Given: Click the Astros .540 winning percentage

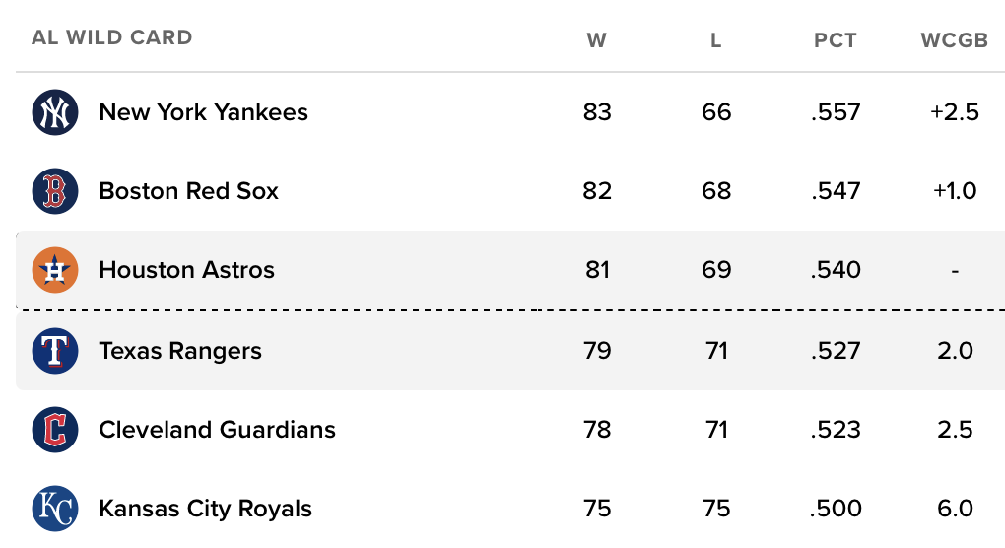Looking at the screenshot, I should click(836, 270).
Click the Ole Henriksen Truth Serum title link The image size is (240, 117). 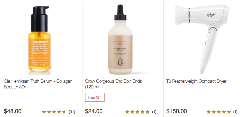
--
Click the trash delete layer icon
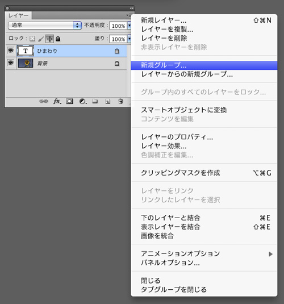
* * *
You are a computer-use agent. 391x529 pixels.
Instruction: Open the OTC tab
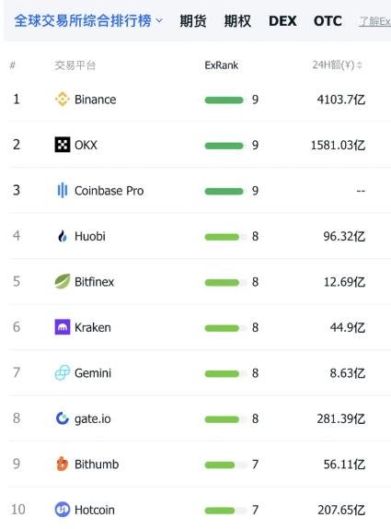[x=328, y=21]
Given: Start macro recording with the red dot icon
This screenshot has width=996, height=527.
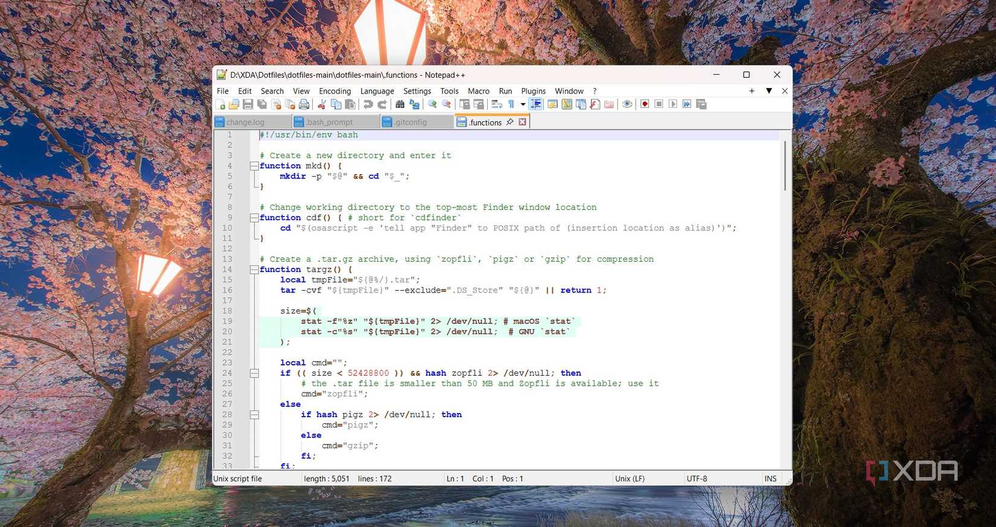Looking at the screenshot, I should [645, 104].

_Task details_
In the listing, find every line with the word "icon" and return it.

_Solved exercise_
Click the trash delete layer icon
Given: Start macro recording with the red dot icon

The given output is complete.